Clear Example here is the United States where the Constitution limits the powers of the Federal Government to a large extent though the Courts have greatly expanded the powers of the federal govt to large extent.

The second type of federalism, which states that the national government is supreme over the states in that the states may find their own way to fulfil federal government regulations so long as their ways are constitutional, is known as cooperative federalism.

India is a key example of this form of Federalism where the Centre is supreme in regards to all constitutional affairs and have provisions of Emergency where the States power can be abrogated entirely.

Defining Federalism

Federalism constitutes a complex mechanism for governance of a country.

It has been evolved to bind into one political union several autonomous, distinct, separate and disparate political entities or administrative units. It seeks to draw a balance between the forces working in favour of concentration of power in the centre and those urging a dispersal of it in a number of units.   

There is a distinction between ‘federalism’ and. ‘federations’ where the former is treated as an abstract idea whereas the latter is merely reduced to describe actual system of governments. Federalism is similar in nature with abstract ideas such as socialism and liberalism, and is based on normative concept of human nature and social relations.

The originality of federal system lies in that power is, at one and the same time, concentrated as well as divided. There is a centralisation of administration and legislation in certain respects along with decentralisation in other respects.

At one level, there exists a Central Government having jurisdiction over the whole country and reaching down to the person and property of every individual therein.

At the other level, there exist the regional governments, each of which exercises, jurisdiction in one of the regions or administrative units into which the country is divided under the constitution.

Federalism in India

The adoption of the G.I. Act, 35 as the basis of the new Constitution had the great advantage of making the transition from British rule to the new Republic of India without any break with the past; the old laws and constitutional provisions continued without a break; and thus secured for India the advantage which an evolutionary change has over a revolutionary break with the past. Besides, the G.I. Act, 35 had great merits as an instrument of federal government.

According to the Article 1 of the Constitution of India, India is a “Union” of States, which means a federation of states.  There is in a federation, a division of functions between the Centre and the regions, known as the State Governments in India.

From the territorial point of view, Parliament may make laws for the whole of India, or a part thereof under Article 245(1).

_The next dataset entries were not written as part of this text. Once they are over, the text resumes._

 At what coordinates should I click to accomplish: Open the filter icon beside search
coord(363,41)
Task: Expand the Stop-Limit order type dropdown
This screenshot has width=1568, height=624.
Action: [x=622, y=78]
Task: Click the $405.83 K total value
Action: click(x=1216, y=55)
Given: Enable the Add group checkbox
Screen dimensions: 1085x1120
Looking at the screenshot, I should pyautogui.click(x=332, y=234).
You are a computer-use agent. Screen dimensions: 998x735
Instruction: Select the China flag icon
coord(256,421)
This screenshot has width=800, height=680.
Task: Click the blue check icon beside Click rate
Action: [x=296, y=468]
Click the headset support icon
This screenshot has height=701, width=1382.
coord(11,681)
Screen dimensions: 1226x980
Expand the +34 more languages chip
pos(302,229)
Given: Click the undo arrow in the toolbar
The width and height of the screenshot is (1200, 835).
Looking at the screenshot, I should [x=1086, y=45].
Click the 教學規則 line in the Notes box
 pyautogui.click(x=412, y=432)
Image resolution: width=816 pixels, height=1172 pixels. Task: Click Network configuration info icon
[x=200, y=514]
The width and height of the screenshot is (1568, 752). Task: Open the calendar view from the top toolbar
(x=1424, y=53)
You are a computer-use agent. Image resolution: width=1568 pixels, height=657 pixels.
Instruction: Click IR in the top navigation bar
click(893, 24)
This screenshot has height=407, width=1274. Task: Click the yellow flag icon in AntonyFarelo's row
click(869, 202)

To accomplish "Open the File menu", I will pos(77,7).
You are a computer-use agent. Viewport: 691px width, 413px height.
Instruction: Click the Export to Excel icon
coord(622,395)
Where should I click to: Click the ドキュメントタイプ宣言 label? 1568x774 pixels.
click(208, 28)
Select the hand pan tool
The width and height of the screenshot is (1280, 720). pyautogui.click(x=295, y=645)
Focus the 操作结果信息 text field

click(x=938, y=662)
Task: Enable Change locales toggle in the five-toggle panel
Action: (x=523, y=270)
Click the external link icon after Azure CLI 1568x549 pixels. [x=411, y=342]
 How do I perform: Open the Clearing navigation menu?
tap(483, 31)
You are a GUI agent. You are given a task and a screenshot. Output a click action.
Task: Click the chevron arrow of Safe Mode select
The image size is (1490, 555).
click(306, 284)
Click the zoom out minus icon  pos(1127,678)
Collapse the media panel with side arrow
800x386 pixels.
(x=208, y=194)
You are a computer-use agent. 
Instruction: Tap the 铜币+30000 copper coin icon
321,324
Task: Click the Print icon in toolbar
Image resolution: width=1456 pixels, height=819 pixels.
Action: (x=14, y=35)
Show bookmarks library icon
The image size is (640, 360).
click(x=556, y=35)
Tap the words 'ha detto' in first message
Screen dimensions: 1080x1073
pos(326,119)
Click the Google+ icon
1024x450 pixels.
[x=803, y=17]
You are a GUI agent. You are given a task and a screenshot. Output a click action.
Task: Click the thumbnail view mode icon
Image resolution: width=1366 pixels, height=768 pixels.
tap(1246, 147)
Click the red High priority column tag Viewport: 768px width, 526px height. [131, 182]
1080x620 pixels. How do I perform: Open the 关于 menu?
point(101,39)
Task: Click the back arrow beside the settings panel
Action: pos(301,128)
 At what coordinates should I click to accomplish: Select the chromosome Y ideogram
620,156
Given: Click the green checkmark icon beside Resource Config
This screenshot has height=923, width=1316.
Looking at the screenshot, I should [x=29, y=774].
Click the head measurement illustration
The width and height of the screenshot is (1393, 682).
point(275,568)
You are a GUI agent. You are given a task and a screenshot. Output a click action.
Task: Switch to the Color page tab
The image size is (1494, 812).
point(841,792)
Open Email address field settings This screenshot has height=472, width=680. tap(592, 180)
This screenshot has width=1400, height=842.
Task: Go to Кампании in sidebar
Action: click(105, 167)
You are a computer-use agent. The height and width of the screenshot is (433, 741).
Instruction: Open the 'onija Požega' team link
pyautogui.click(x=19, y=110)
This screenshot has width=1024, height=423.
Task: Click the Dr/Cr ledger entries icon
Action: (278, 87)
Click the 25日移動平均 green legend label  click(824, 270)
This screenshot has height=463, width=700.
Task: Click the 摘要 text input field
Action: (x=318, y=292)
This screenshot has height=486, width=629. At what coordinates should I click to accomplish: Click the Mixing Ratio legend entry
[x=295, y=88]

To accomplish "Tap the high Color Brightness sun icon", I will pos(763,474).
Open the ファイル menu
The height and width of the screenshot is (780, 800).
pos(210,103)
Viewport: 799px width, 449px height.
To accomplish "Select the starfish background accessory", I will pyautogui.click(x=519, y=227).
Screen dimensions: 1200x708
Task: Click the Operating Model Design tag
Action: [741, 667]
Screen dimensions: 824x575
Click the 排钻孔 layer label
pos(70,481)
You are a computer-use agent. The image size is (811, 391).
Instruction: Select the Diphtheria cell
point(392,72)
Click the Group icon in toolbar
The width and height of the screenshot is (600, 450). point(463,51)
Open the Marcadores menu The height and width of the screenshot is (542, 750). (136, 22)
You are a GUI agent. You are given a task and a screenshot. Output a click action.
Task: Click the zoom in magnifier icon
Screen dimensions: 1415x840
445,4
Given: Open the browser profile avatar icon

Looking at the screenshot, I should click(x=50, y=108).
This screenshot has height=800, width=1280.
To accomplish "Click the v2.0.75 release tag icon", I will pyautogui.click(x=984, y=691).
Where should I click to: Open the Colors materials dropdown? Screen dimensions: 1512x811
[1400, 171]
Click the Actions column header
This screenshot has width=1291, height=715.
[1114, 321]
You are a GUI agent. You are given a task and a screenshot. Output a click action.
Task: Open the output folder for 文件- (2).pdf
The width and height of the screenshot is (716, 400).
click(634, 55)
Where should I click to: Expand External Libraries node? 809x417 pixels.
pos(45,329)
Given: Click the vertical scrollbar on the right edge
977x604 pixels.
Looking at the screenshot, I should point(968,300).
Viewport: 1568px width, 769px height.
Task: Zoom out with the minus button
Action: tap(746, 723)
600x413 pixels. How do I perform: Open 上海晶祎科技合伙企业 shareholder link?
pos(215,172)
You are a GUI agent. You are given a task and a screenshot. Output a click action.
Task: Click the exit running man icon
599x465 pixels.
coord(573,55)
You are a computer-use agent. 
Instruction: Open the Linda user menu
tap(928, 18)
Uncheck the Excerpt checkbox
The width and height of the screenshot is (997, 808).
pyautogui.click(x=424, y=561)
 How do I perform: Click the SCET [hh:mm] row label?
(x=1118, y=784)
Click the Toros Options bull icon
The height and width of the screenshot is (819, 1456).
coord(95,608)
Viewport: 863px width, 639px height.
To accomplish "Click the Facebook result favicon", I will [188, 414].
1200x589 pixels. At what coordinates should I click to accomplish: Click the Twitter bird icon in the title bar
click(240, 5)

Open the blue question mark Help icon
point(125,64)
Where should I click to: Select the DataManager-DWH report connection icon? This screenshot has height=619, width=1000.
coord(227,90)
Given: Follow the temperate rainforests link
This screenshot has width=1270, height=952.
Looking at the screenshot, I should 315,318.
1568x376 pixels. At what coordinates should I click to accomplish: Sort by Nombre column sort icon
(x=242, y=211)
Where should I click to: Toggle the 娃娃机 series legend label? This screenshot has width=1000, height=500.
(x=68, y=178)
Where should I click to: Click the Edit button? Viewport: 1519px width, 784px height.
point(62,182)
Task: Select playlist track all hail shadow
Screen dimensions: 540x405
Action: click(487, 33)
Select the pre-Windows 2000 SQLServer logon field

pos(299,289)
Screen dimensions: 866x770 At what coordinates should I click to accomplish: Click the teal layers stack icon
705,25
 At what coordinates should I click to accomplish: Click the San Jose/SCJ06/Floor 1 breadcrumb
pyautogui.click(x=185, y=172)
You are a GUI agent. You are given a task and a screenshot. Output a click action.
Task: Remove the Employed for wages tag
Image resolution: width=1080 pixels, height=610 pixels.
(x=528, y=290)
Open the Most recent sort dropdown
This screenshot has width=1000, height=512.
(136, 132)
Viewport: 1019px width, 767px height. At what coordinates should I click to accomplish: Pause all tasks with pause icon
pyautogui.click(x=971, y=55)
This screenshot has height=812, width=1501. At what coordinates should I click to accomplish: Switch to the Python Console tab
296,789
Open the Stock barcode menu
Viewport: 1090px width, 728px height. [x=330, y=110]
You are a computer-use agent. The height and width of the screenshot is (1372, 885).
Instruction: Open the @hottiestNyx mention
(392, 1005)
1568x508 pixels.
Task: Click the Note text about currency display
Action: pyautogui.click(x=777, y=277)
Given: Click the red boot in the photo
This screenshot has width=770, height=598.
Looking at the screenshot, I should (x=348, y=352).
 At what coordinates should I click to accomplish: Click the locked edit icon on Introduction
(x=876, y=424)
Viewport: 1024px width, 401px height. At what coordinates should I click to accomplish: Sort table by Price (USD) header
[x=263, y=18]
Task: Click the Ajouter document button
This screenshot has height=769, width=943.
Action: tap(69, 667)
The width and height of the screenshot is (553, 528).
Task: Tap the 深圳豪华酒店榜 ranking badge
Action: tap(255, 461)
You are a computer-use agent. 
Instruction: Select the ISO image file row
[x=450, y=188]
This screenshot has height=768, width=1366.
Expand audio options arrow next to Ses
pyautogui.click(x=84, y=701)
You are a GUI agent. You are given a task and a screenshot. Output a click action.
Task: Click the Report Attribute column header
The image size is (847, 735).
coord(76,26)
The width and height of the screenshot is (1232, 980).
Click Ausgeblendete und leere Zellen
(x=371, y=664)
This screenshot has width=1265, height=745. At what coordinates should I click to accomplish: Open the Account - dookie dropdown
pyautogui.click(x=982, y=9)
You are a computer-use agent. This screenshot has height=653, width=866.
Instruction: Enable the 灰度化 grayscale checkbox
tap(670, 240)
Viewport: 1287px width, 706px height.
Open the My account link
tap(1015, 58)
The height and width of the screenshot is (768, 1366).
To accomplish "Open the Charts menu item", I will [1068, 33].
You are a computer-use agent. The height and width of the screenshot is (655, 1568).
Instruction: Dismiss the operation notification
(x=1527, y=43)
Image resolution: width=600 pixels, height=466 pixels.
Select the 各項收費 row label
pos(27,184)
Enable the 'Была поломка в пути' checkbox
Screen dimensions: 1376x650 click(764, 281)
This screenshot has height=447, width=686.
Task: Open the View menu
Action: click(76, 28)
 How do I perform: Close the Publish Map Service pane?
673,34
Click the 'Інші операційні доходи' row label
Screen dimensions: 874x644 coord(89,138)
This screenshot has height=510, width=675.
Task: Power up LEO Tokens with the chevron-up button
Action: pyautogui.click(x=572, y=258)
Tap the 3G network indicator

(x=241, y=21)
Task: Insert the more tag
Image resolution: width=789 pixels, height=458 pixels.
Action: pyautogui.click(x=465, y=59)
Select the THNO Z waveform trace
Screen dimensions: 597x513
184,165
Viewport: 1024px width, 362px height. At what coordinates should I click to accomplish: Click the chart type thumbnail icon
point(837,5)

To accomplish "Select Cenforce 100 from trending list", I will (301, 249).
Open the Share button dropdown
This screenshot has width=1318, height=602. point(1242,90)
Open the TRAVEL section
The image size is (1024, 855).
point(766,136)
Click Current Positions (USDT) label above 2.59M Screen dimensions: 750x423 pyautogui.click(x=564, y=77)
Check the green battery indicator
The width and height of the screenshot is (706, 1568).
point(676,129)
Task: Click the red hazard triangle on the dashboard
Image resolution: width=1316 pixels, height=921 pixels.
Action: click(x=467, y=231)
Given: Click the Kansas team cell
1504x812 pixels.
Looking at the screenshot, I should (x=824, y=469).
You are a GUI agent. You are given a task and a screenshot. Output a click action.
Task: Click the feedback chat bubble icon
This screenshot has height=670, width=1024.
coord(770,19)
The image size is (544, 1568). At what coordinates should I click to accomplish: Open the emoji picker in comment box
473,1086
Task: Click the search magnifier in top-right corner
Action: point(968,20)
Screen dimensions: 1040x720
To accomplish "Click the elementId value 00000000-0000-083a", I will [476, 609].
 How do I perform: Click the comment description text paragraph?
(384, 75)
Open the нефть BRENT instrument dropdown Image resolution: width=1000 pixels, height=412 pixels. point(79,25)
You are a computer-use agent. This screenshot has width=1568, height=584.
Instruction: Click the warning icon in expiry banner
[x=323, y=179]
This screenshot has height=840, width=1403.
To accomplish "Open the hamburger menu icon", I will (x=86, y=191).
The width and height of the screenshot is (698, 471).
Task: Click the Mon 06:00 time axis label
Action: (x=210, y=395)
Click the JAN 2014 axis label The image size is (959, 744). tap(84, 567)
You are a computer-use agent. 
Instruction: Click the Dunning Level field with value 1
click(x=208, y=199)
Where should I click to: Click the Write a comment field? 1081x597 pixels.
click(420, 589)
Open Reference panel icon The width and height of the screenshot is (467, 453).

Article 254(1) in The Constitution Of India 1949

1. If any provision of a law made by the Legislature of a State is repugnant to any provision of a law made by Parliament which Parliament is competent to enact, or to any provision of an existing law with respect to one of the matters enumerated in the Concurrent List, then, subject to the provisions of clause ( 2 ), the law made by Parliament, whether passed before or after the law made by the Legislature of such State, or, as the case may be, the existing law, shall prevail and the law made by the Legislature of the State shall, to the extent of the repugnancy, be void.

The Indian federalism was not a result of a compact between several sovereign, units but a result of conversion of a unitary system into a federal system. Here, the movement has been from unity to union, from unitarist to federalism, unlike other countries where the historical process has been for separate units to come together to form the federal union.

In West Bengal vs. UOI, the supreme court took note of this process and rejected the claim of the states that they shared sovereignty with the centre.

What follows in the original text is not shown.